New hope for people in vegetative states
Photo Credit: JD Howell
John Connolly was the first in the world to put an EEG on a person in a vegetative state to look for signs of brain activity—challenging the long-held assumptions in the medical community that vegetative patients are lost causes.
November 7, 2017
On August 29, 2010, the life of Rohan Prais changed forever.
He was 46 and in the prime of his career. He worked at a Mercedes dealership in Mississauga assigning maintenance technicians to service cars—and was one of the dealership’s most valued employees. For three years running, he represented the dealership in a long-distance cycling race to raise money for a local hospital’s palliative care unit.
But during a training run for the charity race, cycling with two other friends, he crossed an intersection to catch up to them, and a car clipped him, throwing him 30 meters.
His body and brain were gravely injured.
After a week of coma and multiple surgeries, Rohan opened his eyes and breathed on his own. But he was unresponsive to all external stimuli and was diagnosed as being in a vegetative state.
People in a vegetative state may open their eyes, wake up and fall asleep at regular intervals and have basic reflexes. As the brainstem is intact, the patient still retains autonomic functions like breathing, blood pressure and heart rate. But Prais doesn’t show any meaningful responses, such as following an object with his eyes or responding to voices. He shows no signs of cognitive function.
The diagnosis carries with it no prescription for rehabilitative treatment. Instead, patients are sent to palliative care. The assumption is they are too brain-damaged to benefit from rehabilitation.
This may often be true. But almost half those cases may be misdiagnosed, say specialists like John Connolly, a cognitive neuroscientist at McMaster and co-director of the school’s Language, Memory & Brain Lab. The problem is the method of diagnosis—the current gold standard relies on behavioral assessments by the patient’s attending physicians. An MRI will determine the degree of brain damage, but it won’t necessarily show cognitive function. And for those who do retain some cognitive function—or potential to heal the brain—a vegetative state diagnosis would be catastrophic.

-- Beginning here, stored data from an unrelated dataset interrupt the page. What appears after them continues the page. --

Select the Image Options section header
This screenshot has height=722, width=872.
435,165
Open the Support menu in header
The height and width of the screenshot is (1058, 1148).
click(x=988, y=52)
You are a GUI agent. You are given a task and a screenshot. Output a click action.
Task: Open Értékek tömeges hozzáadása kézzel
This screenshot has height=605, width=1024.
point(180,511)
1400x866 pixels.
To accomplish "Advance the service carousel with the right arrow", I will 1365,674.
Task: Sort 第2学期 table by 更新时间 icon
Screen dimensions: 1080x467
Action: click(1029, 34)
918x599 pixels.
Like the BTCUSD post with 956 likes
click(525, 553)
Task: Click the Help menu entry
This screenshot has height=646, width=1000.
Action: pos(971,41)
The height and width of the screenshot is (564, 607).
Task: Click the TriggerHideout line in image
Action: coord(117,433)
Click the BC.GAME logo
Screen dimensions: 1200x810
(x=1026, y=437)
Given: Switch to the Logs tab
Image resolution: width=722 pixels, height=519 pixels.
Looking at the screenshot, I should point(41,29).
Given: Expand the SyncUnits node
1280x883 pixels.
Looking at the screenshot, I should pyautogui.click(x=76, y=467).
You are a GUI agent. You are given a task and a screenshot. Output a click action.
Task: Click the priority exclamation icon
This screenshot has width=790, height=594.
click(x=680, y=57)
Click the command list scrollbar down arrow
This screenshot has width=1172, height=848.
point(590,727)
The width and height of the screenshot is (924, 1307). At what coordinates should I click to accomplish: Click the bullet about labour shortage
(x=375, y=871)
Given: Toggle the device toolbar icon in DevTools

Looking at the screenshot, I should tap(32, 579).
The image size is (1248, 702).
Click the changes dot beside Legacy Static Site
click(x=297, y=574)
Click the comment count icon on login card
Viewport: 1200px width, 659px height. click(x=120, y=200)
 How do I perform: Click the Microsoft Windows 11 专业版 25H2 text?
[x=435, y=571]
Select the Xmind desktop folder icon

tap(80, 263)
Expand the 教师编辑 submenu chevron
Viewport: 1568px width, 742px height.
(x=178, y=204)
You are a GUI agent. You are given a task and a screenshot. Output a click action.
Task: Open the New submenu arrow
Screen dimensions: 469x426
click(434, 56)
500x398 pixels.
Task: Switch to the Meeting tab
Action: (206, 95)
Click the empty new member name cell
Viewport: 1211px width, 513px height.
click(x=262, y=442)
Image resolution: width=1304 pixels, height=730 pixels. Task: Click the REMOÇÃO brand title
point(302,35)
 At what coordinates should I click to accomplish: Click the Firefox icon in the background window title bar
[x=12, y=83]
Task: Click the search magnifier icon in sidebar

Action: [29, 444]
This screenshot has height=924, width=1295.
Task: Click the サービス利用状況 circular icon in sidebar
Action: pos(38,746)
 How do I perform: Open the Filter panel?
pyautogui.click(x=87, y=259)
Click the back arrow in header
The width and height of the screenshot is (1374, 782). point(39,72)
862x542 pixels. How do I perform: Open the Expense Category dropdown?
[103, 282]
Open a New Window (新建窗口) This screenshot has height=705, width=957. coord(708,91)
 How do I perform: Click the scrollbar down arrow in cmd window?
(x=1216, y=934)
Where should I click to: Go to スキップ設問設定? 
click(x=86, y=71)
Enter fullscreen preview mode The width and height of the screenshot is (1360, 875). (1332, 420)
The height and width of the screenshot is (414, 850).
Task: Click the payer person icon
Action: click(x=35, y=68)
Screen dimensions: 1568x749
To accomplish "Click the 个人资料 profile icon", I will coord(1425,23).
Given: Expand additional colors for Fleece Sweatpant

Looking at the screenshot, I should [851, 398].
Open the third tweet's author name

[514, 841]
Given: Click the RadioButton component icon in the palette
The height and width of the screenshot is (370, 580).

“Some take a year to die, some take 15 years to die, but they’ll have a nothing life from there on even though some of them will comprehend what is going on in their environment,” says Connolly. “It’s just day in and day out until they die of multiple organ failure, which is the usual cause.”
The late Jane Gillette was Prais’ attending neurologist. She was also medical director of the Acquired Brain Injury Program at Hamilton Health Sciences and an associate professor at McMaster. “She saw something in his eyes,” recalls Prais’ wife, Paula who along with Gillette, fought the diagnosis of vegetative state for Rohan.
Gillette sent Connolly a text about her patient: “By every definition in the established book, this patient is vegetative. Your turn.” She sent Prais to be tested at Connolly’s lab. “We tested him,” recalls Connolly, “And he absolutely was not vegetative.”
Long fascinated with what our brains do when we recognize sounds in language, Connolly has studied the signs of comprehension using electroencephalograph (EEG) readings since the late 1980s. In 1991 he was the first in the world to put an EEG on a person in a vegetative state to look for signs of brain activity—challenging the long-held assumptions in the medical community that vegetative patients are lost causes because unresponsiveness equals lack of awareness.
As Connolly’s work showed, it doesn’t.
While the EEG is an older technology, Connolly and his team are using it in innovative ways. The brain produces signals for everything it does. The task of identifying and analysing those signals can be daunting, as there is often a lot of “background noise” on the EEG from other functions. Using an algorithm developed by a McMaster Engineering PhD candidate, Connolly can now drastically reduce the time he used to spend analysing the signals. It has allowed him to expand his team’s work beyond the vegetative state to include coma research, concussion work and even some applications for people with autism who are nonverbal.
Eventually he sees his lab commercializing, developing routine tests so doctors can send in patients for testing.
“My hope for this is that this methodology will be so well-known and so readily available that anyone who has a communication impairment can be tested,” he says.
Doing so would not only make his lab at McMaster financially self-sufficient but also provide an important new tool for physicians to better understand the cognitive potential of their patients. This would have an especially huge impact for the many vegetative patients who are misdiagnosed. Rather than written off as too brain-damaged to bother rehabilitating, they could be sent for therapies to rebuild the communication and other skills they’d previously lost–turning a hellish diagnosis into a hopeful one.